“I can’t sit still”

They are constantly striving for something and resemble a perpetual motion machine. They need to do a thousand things at the same time, even if at the same time they just pour from empty to empty. Why are some of us unable to stop?

Piotr, a 41-year-old pharmacist, says: “One day my body said ‘enough!’ In May 2013, I had heart problems. And the doctors told me to learn to rest, do everything slowly (even eat and walk), relax, avoid stress. At first it was difficult for me, I no longer felt like myself – as far as I can remember, I ran somewhere. I had to change all my habits … and I suddenly liked it. And my wife and daughter too. Continuous movement is tiring for those who are nearby.

“Just sit and do nothing? What for? wonders 39-year-old Galina, a florist. – I’m tired of idleness. And sorry for the time! I’ve been a fidget since childhood, this is a character, you can’t change it. Yes, I don’t really have a choice. I have a house and two teenage sons, and also a job, so I have to keep up with everything, spin around. Hyperactivity is harmful only to children!”

With age, Galina believes, the reasons to worry about this disappear.

“Hyperactivity occurs in early childhood due to disruption of the nervous system,” explains developmental psychologist Natalya Evsikova. “Over the years, her symptoms lessen. Experts believe that approximately 10% of children and 6% of adults are hyperactive. But there may be other reasons for the increased activity of adults.”

I fill the inner void. Fussiness can be associated with behavior patterns and rules familiar from childhood, says psychoanalyst Michel Declerc.

“Some parents say: “Move! Don’t sit back!” They place importance on actions over the child’s internal resources and push him to do something all the time instead of just being.”

As an adult, such a person suffers from emptiness, fragility, lack of internal resources.

“He is afraid of loneliness, afraid to be face to face with himself, with his desires, his dissatisfaction,” concludes Michel Declerc. “He fills his life from the outside so that the frightening emptiness inside disappears.”

I can not concentrate. It makes a difference whether we do a lot of things and successfully complete most of them, or, having taken on one thing, we give up halfway to do another.

“An adult controls his behavior, he is able to choose an object and keep it in the focus of attention,” continues Natalia Evsikova. “We train this skill when we do something for a given purpose: we learn a foreign language, we read a book for the sake of knowledge, and not just for fun.”

But this important skill has nowhere to come from if we only follow momentary impulses. It’s hard to concentrate if you don’t know how to do it at all.

I do this at the request of society. Today the world welcomes activity. We can (or should?) do a thousand things at the same time.

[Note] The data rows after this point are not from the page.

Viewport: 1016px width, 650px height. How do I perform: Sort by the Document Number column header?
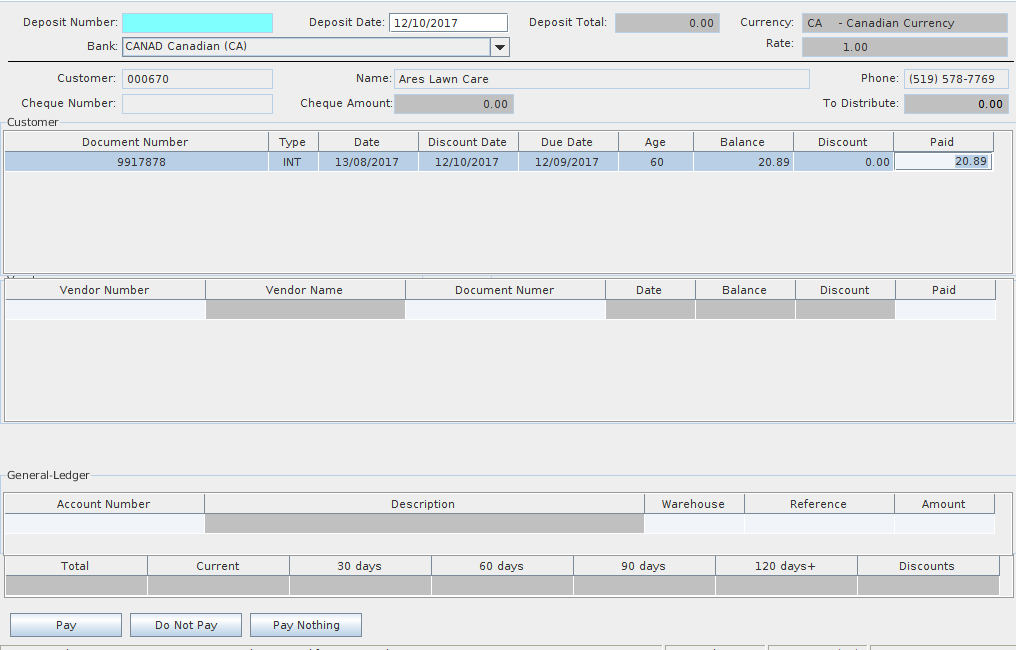136,142
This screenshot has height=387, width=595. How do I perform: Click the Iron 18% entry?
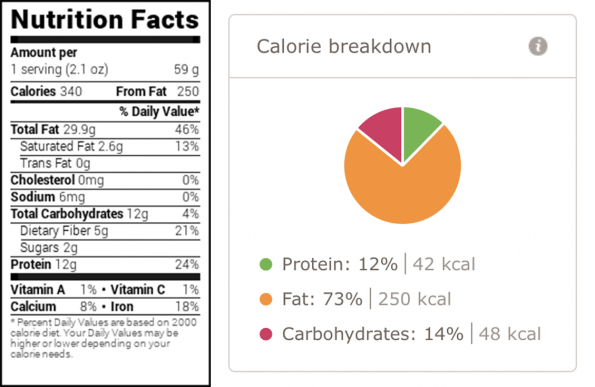click(x=155, y=307)
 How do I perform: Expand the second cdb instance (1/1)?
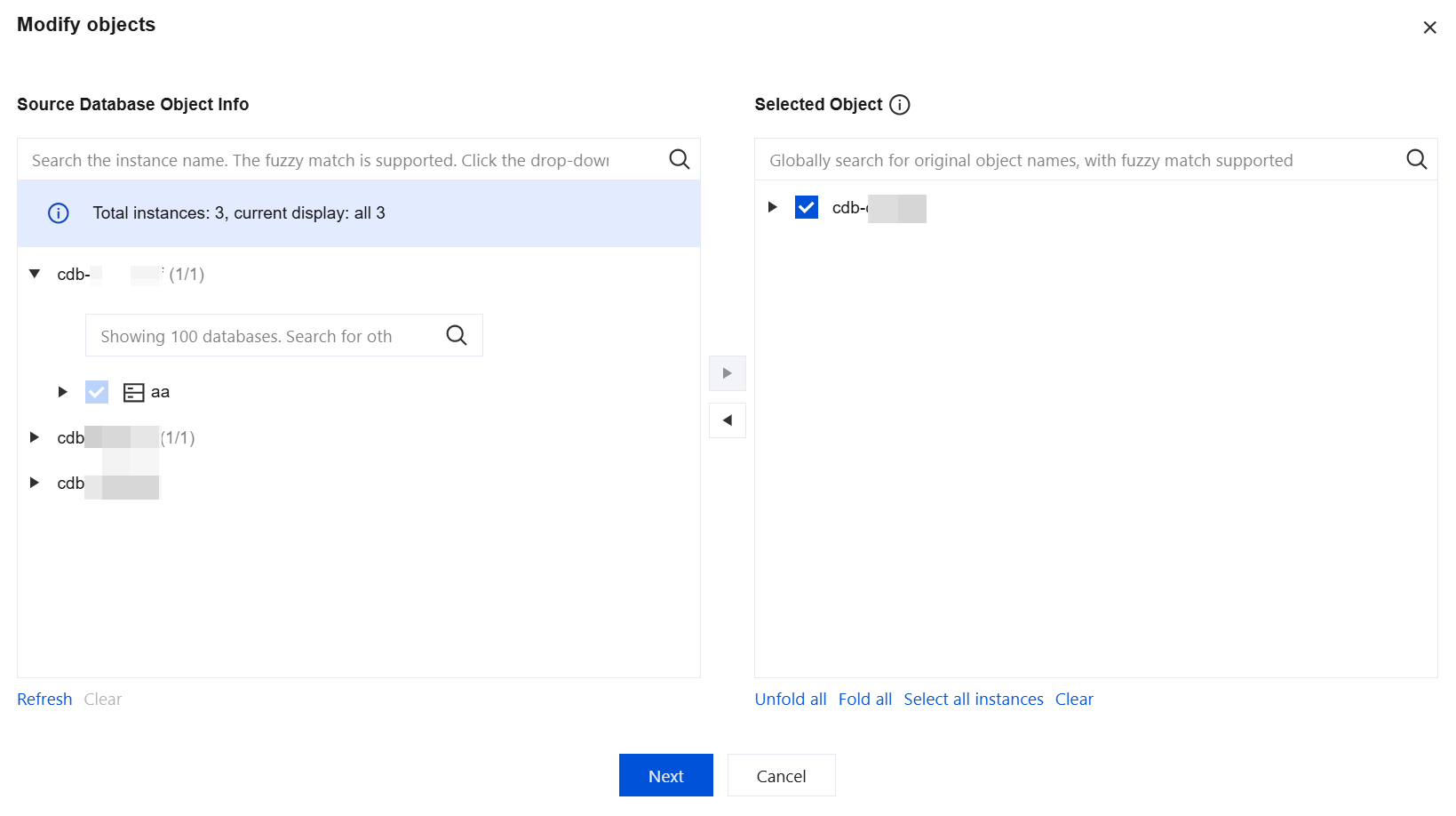pos(35,437)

It turns out that someone who finds it difficult to sit still, “corresponds to modern sociocultural norms,” confirms Sylvia Kadi, director of the International Center for Psychosomatics. “Such a person protects himself from the guilt associated with passivity, which is perceived as synonymous with inefficiency and laziness.”

To the extent that it does not sit still at all?

“It’s a matter of how much we take external demands to heart,” she continues. “Some of us find it easier to adjust to the circumstances than to figure out what is happening and why.”

What to do?

Find yourself in the present

Various techniques – relaxation, auto-training, yoga – help stop non-stop running and teach you to feel the moment of the present, without getting stuck in thoughts in the past and future.

Describe behavior in words

Sometimes we do not even notice how we move from one to another, and only then we feel restlessness along with rolling fatigue. Try to ask yourself the question more often (for starters, once every half an hour): “What am I doing now?” – and describe your actions in words to yourself. Gradually, you will begin to distinguish between aimless and chaotic activities from those that are useful to you and meet your goals.

Take up a new sport

Those who live in constant motion are often athletic people. But they do not spare themselves, giving all the best during the competition. To streamline your body rhythm, consider more harmonious physical activity options that include time for activity, time for relaxation, and time for reflection. The body needs both tension and its absence: this is how it achieves balance.